- Episode no.: Season 7 Episode 12
- Directed by: Frank Marino
- Written by: Josh Weinstein
- Production code: 7ACV12
- Original air date: August 22, 2012

Episode features
- Opening caption: Made By Hand (And Tentacle)
- Opening cartoon: "Child Labor Syndicate Presents: 'Colorama: In Glorious Black and White'"

Episode chronology
| ← Previous "31st Century Fox" | Next → "Naturama" |
- Futurama season 7

= Viva Mars Vegas =

"Viva Mars Vegas" is the twelfth episode in the seventh season of the American animated television series Futurama, and the 126th episode of the series overall. It originally aired on Comedy Central on August 22, 2012.
The episode was written by Josh Weinstein and directed by Frank Marino. Its opening sequence is constructed from plastic, cardboard, and model ships that "fly" on wires and rods.

==Plot==
The Robot Mafia holds up an armored car in space and steals $8 million in cash, but jettisons it into a dumpster on Earth when the police give chase. Meanwhile, the Planet Express crew takes a vacation to Mars, planning to stay at Leo and Inez Wong's hotel and casino. Amy suggests that Doctor Zoidberg stay behind, given how poor he is. Disappointed, Zoidberg climbs into a dumpster, only to have the robbery money fall into his lap.

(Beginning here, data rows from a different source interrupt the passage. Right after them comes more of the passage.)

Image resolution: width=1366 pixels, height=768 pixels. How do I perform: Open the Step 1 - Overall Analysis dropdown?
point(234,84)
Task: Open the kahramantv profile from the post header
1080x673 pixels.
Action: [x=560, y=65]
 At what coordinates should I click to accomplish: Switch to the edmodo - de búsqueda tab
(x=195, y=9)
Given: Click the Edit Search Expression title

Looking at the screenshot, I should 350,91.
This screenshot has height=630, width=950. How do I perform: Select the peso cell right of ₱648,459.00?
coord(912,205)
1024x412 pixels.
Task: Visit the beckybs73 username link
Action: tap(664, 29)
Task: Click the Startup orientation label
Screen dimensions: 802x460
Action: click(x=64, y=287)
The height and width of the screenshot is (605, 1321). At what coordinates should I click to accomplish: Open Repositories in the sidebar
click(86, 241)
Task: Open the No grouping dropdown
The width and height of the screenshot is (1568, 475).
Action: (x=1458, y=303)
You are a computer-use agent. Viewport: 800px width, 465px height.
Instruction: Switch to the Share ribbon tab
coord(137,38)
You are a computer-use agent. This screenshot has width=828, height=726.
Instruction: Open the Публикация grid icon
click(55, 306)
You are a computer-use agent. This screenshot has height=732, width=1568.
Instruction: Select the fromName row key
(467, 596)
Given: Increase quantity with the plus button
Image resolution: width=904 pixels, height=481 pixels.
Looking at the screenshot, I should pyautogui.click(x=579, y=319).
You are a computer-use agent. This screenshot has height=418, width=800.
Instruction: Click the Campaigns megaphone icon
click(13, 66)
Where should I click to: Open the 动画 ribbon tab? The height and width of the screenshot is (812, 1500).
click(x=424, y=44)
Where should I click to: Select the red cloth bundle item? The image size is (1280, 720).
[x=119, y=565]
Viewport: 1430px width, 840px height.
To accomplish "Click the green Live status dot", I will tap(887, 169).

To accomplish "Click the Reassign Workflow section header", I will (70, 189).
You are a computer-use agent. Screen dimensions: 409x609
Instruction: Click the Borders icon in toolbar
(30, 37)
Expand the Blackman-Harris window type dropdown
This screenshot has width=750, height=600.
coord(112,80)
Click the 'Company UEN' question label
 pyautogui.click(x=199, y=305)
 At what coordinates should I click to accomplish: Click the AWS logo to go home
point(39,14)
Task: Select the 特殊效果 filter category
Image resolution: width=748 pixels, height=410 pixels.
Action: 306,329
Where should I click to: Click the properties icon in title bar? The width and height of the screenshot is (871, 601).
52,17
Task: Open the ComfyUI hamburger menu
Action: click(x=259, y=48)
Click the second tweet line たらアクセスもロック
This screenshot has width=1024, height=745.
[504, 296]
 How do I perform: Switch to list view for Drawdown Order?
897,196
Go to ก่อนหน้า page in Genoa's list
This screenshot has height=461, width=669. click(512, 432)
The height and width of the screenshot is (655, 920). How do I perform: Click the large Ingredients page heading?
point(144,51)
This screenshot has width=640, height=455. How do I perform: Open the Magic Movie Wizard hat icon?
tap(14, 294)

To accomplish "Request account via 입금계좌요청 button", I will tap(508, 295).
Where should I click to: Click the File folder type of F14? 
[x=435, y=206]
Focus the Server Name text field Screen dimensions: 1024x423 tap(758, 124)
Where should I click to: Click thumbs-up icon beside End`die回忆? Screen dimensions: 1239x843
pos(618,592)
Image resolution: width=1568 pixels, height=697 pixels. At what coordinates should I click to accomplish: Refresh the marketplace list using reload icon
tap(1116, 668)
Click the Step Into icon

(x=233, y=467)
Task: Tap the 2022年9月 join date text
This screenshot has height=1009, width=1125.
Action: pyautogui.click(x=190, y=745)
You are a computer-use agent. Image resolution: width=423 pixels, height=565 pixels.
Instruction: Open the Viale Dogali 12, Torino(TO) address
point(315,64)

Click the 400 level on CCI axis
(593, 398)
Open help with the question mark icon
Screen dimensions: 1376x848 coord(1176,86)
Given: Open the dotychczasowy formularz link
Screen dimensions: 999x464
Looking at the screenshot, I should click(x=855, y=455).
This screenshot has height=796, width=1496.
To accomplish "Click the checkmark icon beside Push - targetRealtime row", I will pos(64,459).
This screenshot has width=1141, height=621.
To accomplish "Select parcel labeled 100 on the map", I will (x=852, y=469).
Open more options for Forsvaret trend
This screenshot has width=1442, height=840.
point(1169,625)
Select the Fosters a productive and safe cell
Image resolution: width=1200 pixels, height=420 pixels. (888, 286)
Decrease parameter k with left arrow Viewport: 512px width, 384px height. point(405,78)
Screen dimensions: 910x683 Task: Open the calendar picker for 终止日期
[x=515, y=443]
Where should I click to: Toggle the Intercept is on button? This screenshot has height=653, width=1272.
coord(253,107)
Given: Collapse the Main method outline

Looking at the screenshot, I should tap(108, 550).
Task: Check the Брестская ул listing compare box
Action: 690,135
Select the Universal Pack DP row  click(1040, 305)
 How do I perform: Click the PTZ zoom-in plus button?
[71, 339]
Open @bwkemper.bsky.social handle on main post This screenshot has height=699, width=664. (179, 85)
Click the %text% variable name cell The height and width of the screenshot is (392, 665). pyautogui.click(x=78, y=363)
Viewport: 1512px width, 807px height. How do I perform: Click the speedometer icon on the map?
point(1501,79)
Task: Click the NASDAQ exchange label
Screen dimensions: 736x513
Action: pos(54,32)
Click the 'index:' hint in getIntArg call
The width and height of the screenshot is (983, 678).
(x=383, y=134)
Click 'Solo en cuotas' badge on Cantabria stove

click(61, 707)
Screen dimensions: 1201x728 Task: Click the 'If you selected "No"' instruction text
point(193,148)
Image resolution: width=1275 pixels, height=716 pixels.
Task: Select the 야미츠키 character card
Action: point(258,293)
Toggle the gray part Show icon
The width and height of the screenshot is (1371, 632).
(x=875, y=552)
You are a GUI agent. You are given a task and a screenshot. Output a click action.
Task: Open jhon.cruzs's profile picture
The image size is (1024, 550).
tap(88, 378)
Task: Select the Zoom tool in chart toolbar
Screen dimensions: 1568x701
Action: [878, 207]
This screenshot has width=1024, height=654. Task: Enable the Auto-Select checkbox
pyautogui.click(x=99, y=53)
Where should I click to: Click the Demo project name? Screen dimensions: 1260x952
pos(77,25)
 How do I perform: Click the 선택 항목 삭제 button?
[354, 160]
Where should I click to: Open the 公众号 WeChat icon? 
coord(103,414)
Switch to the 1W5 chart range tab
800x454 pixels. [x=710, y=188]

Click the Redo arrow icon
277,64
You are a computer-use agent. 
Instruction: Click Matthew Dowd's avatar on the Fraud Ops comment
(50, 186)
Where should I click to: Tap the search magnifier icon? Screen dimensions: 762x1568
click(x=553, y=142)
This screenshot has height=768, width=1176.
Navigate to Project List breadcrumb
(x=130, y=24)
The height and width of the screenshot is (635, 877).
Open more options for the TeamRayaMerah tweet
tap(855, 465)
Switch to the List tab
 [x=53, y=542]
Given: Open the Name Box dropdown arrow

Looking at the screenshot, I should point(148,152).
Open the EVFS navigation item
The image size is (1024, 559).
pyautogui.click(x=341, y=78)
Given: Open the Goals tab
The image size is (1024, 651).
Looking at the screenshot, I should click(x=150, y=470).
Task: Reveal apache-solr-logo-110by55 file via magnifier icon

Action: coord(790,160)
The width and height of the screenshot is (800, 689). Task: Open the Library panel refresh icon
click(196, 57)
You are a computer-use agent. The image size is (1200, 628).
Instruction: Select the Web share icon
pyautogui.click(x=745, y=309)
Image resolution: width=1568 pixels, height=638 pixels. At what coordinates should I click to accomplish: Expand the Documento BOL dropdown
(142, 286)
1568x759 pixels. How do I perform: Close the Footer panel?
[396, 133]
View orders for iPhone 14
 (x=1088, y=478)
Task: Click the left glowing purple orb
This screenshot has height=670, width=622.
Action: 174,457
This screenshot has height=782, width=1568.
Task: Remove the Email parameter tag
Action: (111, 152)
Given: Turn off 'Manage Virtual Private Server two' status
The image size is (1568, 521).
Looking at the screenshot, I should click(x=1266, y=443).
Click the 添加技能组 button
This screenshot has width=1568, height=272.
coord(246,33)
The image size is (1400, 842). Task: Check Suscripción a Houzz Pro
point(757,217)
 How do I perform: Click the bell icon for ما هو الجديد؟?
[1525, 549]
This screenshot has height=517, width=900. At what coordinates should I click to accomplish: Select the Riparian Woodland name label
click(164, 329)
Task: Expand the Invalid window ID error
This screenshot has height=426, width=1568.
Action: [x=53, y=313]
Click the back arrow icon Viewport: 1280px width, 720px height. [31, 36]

On Mars, Amy explains that her parents built their fortune thanks to her ancestor, Sir Reginald Wong, who swindled the native Martians out of their land. The Native Martians now work in the casino. She takes them on a tour of the high-security money room and its vault, patrolled by a blind Martian security guard named Blind Joe whose keen sense of smell alerts him to Bender's attempt to steal some cash. Zoidberg arrives, surprising the crew, and quickly turns his $8 million into more than $10 billion at the roulette tables. His next bet loses, costing him everything, but he tells the shocked crew that he has enjoyed himself and helped everyone else have a little fun as well.

Returning to the dumpster on Earth, he is confronted by the Robot Mafia, who threaten to kill him unless he returns the money. He escapes by squirting cephalopod ink on them and himself and running away. At Planet Express, as the crew recovers from a severe hangover, Professor Farnsworth uses a laser to make the ink in Fry's new facial tattoo invisible. A misfire hits Zoidberg, turning him invisible because of the ink covering his body. On Mars, the Robot Mafia forcibly takes over all of the Wongs' properties, leaving the family broke and homeless. Amy realizes that Zoidberg's invisibility gives them a chance to rob the casino and return it to its rightful owners.

The crew sneaks Zoidberg into the vault, using a batch of spoiled shrimp from the casino buffet to cover his natural body odor and foil Blind Joe. Zoidberg quickly swallows all the cash he can grab, along with a small box that, according to Amy, is "the most valuable thing of all." The crew hurries to get him out as he starts to belch up the cash, but they are caught at the door by Blind Joe. Amy retrieves the box and opens it to reveal a document signed by Sir Reginald, which returns the land to its rightful owners (the Martians) after 100 years. Because that time has long since passed, Blind Joe and the Martians take ownership of the casino and throw the Robot Mafia out. In gratitude, they give the Wongs' ranch and a second casino back to them.

==Reception==
Zack Handlen of The A.V. Club gave the episode a B, preferring the four previous episodes over it.

"Viva Mars Vegas" had 1.071 million viewers and a 0.6 rating in the (18-49) demo. It was the highest-rated show on Comedy Central that night.